Characteristics method applied to the PDE $u_x^2 + u_y^2=u$

I am trying to solve: $u_x^2 + u_y^2=u$ with boundary conditions: $u(x,0)=x^2$. Unfortunately it leads to equations that makes no sense (sum of squares is $0$ and all constants are $0$). I would be grateful for a reasonable explanation how to solve that with help of characteristics.

Solution 1:

I don't see how the method of characteristics (as I know) could be applied to an equation that involves the derivatives in a nonlinear way.
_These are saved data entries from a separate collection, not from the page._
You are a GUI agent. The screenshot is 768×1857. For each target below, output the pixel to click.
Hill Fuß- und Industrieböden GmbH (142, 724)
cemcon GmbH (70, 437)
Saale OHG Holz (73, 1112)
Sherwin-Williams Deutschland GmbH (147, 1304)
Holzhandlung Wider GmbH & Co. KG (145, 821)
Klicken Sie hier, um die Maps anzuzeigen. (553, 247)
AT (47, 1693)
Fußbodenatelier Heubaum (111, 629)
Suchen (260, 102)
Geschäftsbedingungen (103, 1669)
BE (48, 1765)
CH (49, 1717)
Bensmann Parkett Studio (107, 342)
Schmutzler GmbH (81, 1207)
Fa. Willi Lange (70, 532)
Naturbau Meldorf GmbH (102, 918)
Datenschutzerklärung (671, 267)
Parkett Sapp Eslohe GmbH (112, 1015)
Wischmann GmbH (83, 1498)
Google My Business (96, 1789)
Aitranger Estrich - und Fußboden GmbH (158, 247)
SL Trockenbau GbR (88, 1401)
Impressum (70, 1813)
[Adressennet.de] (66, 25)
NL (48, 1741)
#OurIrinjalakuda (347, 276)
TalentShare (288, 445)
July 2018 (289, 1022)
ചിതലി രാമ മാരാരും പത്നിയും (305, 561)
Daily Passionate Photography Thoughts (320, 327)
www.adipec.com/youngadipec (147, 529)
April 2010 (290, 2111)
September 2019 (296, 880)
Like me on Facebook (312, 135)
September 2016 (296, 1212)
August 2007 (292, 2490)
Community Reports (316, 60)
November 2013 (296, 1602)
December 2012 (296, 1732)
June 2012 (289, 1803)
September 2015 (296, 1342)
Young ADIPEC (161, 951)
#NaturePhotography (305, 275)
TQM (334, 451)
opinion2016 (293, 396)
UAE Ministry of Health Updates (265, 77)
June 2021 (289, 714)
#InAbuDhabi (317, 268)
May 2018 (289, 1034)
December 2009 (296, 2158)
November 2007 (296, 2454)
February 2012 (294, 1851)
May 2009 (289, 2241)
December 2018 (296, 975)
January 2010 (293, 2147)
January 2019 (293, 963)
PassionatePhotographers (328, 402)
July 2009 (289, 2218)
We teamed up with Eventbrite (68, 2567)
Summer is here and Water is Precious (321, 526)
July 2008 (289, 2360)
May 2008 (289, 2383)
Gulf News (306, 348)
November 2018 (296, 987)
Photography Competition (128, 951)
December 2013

Since $u\ge 0$, we can look for $u$ in the form $u=v^2$ which leads to a simplification: by the chain rule, $$u_x^2+u_y^2 = 4v^2(v_x^2+v_y^2)$$ so in terms of $v$ the PDE becomes $$ v_x^2+v_y^2 = \frac14 \tag{1} $$ This is a form of the Eikonal equation, the solution of which is $1/2$ times the distance function from the set $\{v=0\}$.

However, the boundary condition is incompatible with the PDE. Indeed, it asserts that $v(x,0)=x$. But according to (1), $|\nabla v|=1/2$ which implies the Lipschitz bound $$|v(a)-v(b)|\le \frac12|a-b|\tag{2}$$ The Lipschitz bound, being a pointwise inequality, must extend to the boundary values; however, $v(x,0)=x$ does not satisfy (2).

Solution 2:

Let $u=v^2$ ,

Then $u_x=2vv_x$

$u_y=2vv_y$

$\therefore(2vv_x)^2+(2vv_y)^2=v^2$ with $v(x,0)=x$

$4v^2(v_x)^2+4v^2(v_y)^2=v^2$ with $v(x,0)=x$

$v_x^2+v_y^2=\dfrac{1}{4}$ with $v(x,0)=x$

$v_y^2=\dfrac{1}{4}-v_x^2$ with $v(x,0)=x$

$v_y=\pm\sqrt{\dfrac{1}{4}-v_x^2}$ with $v(x,0)=x$

$v_{xy}=\mp\dfrac{v_xv_{xx}}{\sqrt{\dfrac{1}{4}-v_x^2}}$ with $v(x,0)=x$

Let $w=v_x$ ,

Then $w_y=\mp\dfrac{ww_x}{\sqrt{\dfrac{1}{4}-w^2}}$ with $w(x,0)=1$

$w_y\pm\dfrac{ww_x}{\sqrt{\dfrac{1}{4}-w^2}}=0$ with $w(x,0)=1$

Follow the method in http://en.wikipedia.org/wiki/Method_of_characteristics#Example:

$\dfrac{dy}{dt}=1$ , letting $y(0)=0$ , we have $y=t$

$\dfrac{dw}{dt}=0$ , letting $w(0)=w_0$ , we have $w=w_0$

$\dfrac{dx}{dt}=\pm\dfrac{w}{\sqrt{\dfrac{1}{4}-w^2}}=\pm\dfrac{w_0}{\sqrt{\dfrac{1}{4}-w_0^2}}$ , letting $x(0)=f(w_0)$ , we have $x=\pm\dfrac{w_0t}{\sqrt{\dfrac{1}{4}-w_0^2}}+f(w_0)=\pm\dfrac{wy}{\sqrt{\dfrac{1}{4}-w^2}}+f(w)$ , i.e. $w=F\left(x\mp\dfrac{wy}{\sqrt{\dfrac{1}{4}-w^2}}\right)$

$w(x,0)=1$ :

$F(x)=1$

$\therefore w=1$

$v_x=1$

$v(x,y)=x+g(y)$

$v_y=g_y(y)$

$\therefore1^2+(g_y(y))^2=\dfrac{1}{4}$

$(g_y(y))^2=-\dfrac{3}{4}$

$g_y(y)=\pm\dfrac{i\sqrt3}{2}$

$g_y=\pm\dfrac{i\sqrt3y}{2}+C$

$\therefore v(x,y)=x\pm\dfrac{i\sqrt3y}{2}+C$

$v(x,0)=x$ :

$C=0$

$\therefore v(x,y)=x\pm\dfrac{i\sqrt3y}{2}$

Hence $u(x,y)=\left(x\pm\dfrac{i\sqrt3y}{2}\right)^2=x^2\pm i\sqrt3xy-\dfrac{3y^2}{4}$